Two separate construction schemes within the Lincoln Wing at Leeds’s St James’s University Hospital – one involving refurbishing and updating two ageing ground floor wards to enable them to meet current clinical practice standards, improve the patient environment, and deliver lean methodology in support services, and the second to create two new decant theatres on the floor above to accommodate surgery while existing theatres are upgraded, have been successfully completed.
The projects’ smooth completion was testament – the key project partners say – to the excellent collaboration between all the members of the multidisciplinary design and construction team. HEJ editor, Jonathan Baillie, recently visited the hospital to find out more.
St James’s University Hospital is located just outside Leeds City Centre on Beckett Street.
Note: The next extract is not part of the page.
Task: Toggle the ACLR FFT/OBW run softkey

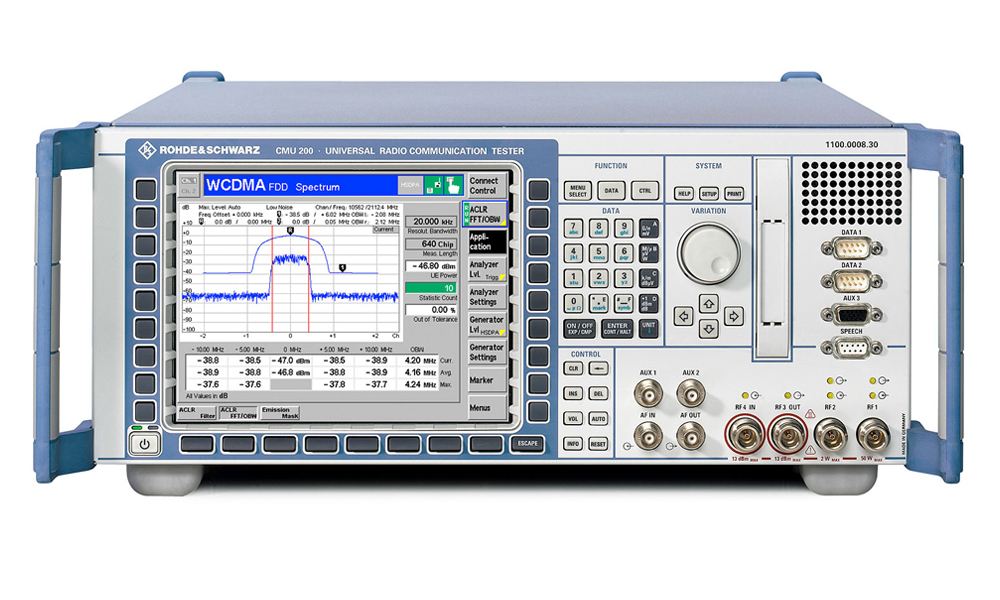Action: 485,214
It is reportedly Europe’s largest teaching hospital, and one of seven healthcare facilities of varying sizes operated by the Leeds Teaching Hospitals NHS Trust in and close to Leeds. The Trust describes the hospital as ‘a major centre for high-tech patient care, teaching, and research’. The ‘flagship’ of the site is the £220 million Bexley Wing, home to the Leeds Cancer Centre, with 10 floors ‘dedicated to some of the best treatment for cancer patients available anywhere in the world’. Leeds Teaching Hospitals is also the regional centre for liver and kidney transplants, which means that anyone in Yorkshire and Humber on the waiting list for either of these organs will come to St James’s Hospital for transplant surgery. St James’s has a busy emergency department, while care for acute medical patients and older people is mainly provided on wards in the Gledhow and Chancellor’s Wings. The Lincoln Wing – where the two recent construction projects took place – houses the Geoffrey Giles and David Beevers operating theatres, an intensive care unit, a Renal Unit, and surgical wards. As well as inpatient care, St James’s Hospital provides a wide range of outpatient services, including ophthalmology, gynaecology, antenatal, diabetes, ‘and many more’.